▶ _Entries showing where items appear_
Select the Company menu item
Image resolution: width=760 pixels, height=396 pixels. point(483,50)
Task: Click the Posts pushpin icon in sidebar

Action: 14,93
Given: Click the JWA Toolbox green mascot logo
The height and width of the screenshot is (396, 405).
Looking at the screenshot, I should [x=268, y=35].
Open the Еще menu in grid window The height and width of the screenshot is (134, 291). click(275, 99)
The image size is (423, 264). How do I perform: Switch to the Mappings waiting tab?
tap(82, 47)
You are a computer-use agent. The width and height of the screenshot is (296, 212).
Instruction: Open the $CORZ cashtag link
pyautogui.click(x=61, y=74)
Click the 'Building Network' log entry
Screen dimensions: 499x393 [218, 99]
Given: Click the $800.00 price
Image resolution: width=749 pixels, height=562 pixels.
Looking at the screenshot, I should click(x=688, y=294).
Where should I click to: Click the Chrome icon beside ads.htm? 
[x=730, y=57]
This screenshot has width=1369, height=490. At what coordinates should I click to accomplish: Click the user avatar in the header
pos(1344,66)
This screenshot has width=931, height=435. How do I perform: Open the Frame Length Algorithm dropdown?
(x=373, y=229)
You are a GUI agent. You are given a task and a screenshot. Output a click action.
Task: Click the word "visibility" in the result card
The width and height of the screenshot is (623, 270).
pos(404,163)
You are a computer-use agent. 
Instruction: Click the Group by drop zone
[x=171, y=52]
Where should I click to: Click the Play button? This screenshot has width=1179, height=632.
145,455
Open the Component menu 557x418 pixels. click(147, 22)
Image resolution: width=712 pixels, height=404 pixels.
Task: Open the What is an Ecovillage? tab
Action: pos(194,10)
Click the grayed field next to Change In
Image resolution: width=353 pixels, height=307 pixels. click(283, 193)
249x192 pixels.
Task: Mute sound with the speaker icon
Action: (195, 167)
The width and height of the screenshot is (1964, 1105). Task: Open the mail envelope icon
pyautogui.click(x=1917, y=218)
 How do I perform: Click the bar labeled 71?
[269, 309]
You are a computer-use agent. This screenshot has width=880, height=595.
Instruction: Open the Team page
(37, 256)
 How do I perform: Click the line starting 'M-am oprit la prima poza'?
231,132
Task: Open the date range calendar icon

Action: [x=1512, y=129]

▶ _WHAT IS EXPECTED_
Please lay out the lines above as a Markdown table with the columns "Row" and "Line", numbering each row and leaving out blank lines.

▶ _REPLY_
| Row | Line |
|---|---|
| 1 | Select the Company menu item |
| 2 | Image resolution: width=760 pixels, height=396 pixels. point(483,50) |
| 3 | Task: Click the Posts pushpin icon in sidebar |
| 4 | Action: 14,93 |
| 5 | Given: Click the JWA Toolbox green mascot logo |
| 6 | The height and width of the screenshot is (396, 405). |
| 7 | Looking at the screenshot, I should [x=268, y=35]. |
| 8 | Open the Еще menu in grid window The height and width of the screenshot is (134, 291). click(275, 99) |
| 9 | The image size is (423, 264). How do I perform: Switch to the Mappings waiting tab? |
| 10 | tap(82, 47) |
| 11 | You are a computer-use agent. The width and height of the screenshot is (296, 212). |
| 12 | Instruction: Open the $CORZ cashtag link |
| 13 | pyautogui.click(x=61, y=74) |
| 14 | Click the 'Building Network' log entry |
| 15 | Screen dimensions: 499x393 [218, 99] |
| 16 | Given: Click the $800.00 price |
| 17 | Image resolution: width=749 pixels, height=562 pixels. |
| 18 | Looking at the screenshot, I should click(x=688, y=294). |
| 19 | Where should I click to: Click the Chrome icon beside ads.htm?  |
| 20 | [x=730, y=57] |
| 21 | This screenshot has width=1369, height=490. At what coordinates should I click to accomplish: Click the user avatar in the header |
| 22 | pos(1344,66) |
| 23 | This screenshot has width=931, height=435. How do I perform: Open the Frame Length Algorithm dropdown? |
| 24 | (x=373, y=229) |
| 25 | You are a GUI agent. You are given a task and a screenshot. Output a click action. |
| 26 | Task: Click the word "visibility" in the result card |
| 27 | The width and height of the screenshot is (623, 270). |
| 28 | pos(404,163) |
| 29 | You are a computer-use agent.  |
| 30 | Instruction: Click the Group by drop zone |
| 31 | [x=171, y=52] |
| 32 | Where should I click to: Click the Play button? This screenshot has width=1179, height=632. |
| 33 | 145,455 |
| 34 | Open the Component menu 557x418 pixels. click(147, 22) |
| 35 | Image resolution: width=712 pixels, height=404 pixels. |
| 36 | Task: Open the What is an Ecovillage? tab |
| 37 | Action: pos(194,10) |
| 38 | Click the grayed field next to Change In |
| 39 | Image resolution: width=353 pixels, height=307 pixels. click(283, 193) |
| 40 | 249x192 pixels. |
| 41 | Task: Mute sound with the speaker icon |
| 42 | Action: (195, 167) |
| 43 | The width and height of the screenshot is (1964, 1105). Task: Open the mail envelope icon |
| 44 | pyautogui.click(x=1917, y=218) |
| 45 |  How do I perform: Click the bar labeled 71? |
| 46 | [269, 309] |
| 47 | You are a computer-use agent. This screenshot has width=880, height=595. |
| 48 | Instruction: Open the Team page |
| 49 | (37, 256) |
| 50 |  How do I perform: Click the line starting 'M-am oprit la prima poza'? |
| 51 | 231,132 |
| 52 | Task: Open the date range calendar icon |
| 53 | Action: [x=1512, y=129] |